Task instructions —
Images do not belong in the copy. Retype all the entries below exactly.

Study material —
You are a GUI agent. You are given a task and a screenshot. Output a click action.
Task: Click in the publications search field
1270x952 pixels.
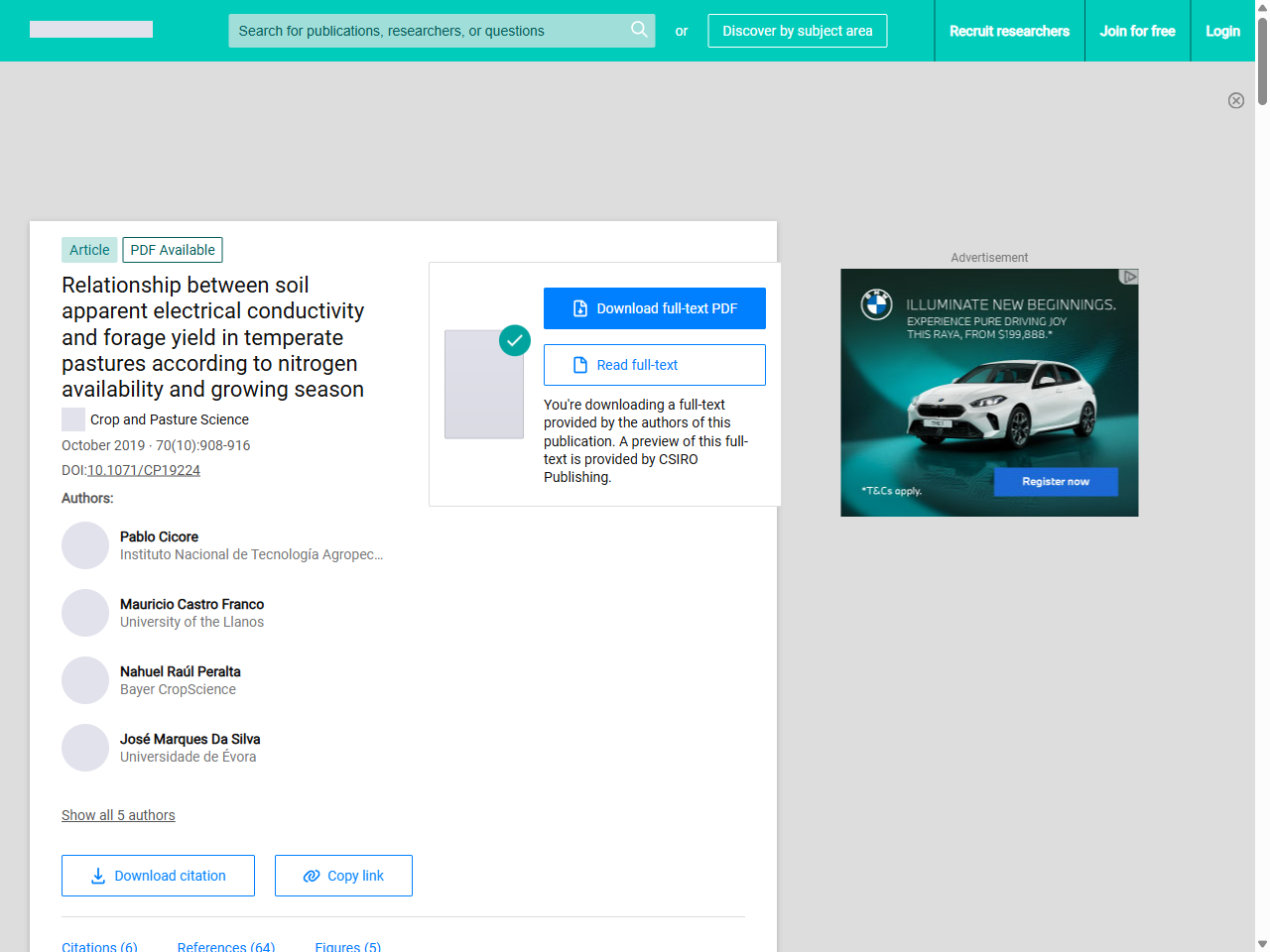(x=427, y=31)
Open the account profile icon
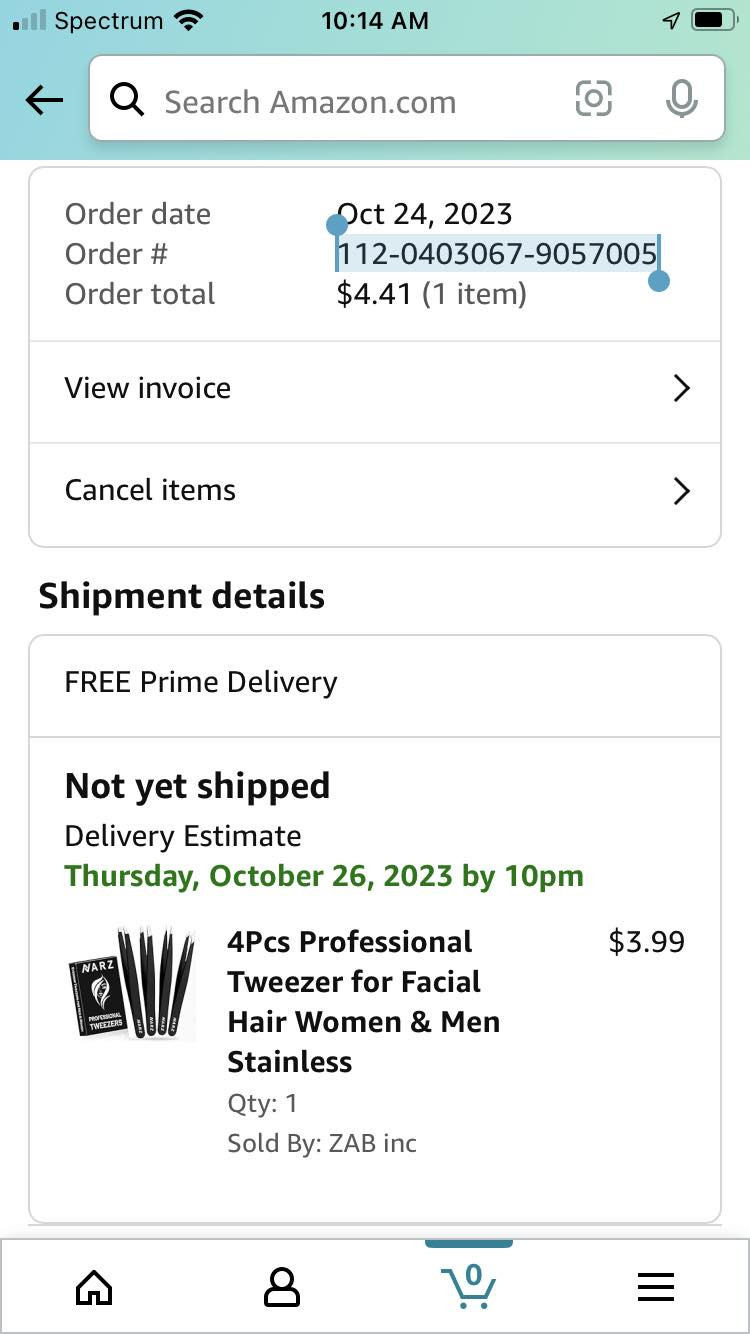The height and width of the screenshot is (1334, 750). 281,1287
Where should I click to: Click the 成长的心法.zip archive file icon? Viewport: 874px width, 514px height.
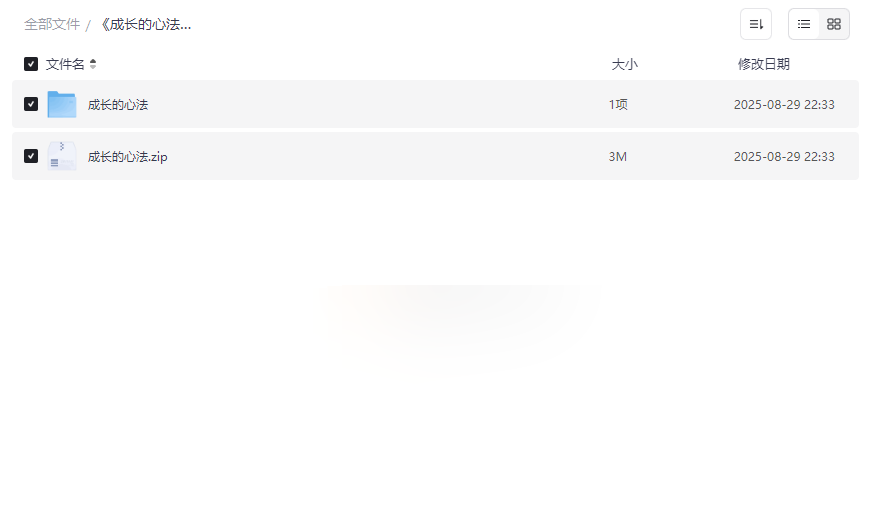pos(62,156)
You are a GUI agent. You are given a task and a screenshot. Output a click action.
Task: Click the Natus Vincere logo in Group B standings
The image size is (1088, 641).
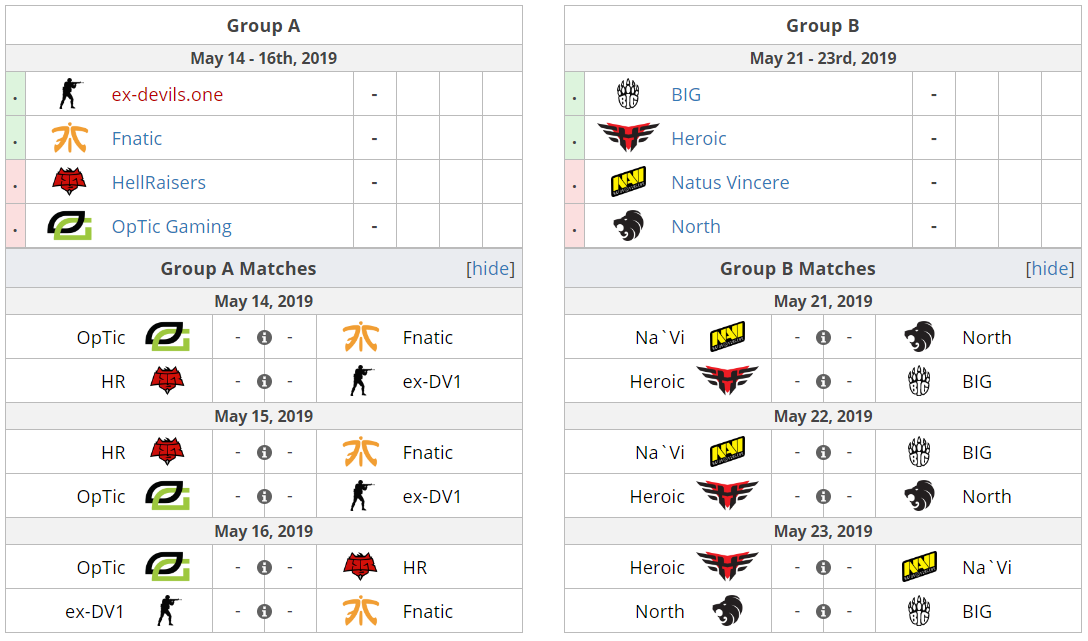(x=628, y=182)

Exercise result —
You are a GUI agent. You are given a task and a screenshot. Output a click action.
Task: Click in the publications search field
1270x952 pixels.
(x=427, y=31)
Open the account profile icon
The height and width of the screenshot is (1334, 750). 281,1287
Where should I click to: Click the 成长的心法.zip archive file icon? Viewport: 874px width, 514px height.
pos(62,156)
You are a GUI agent. You are given a task and a screenshot. Output a click action.
Task: Click the Natus Vincere logo in Group B standings
The image size is (1088, 641).
(x=628, y=182)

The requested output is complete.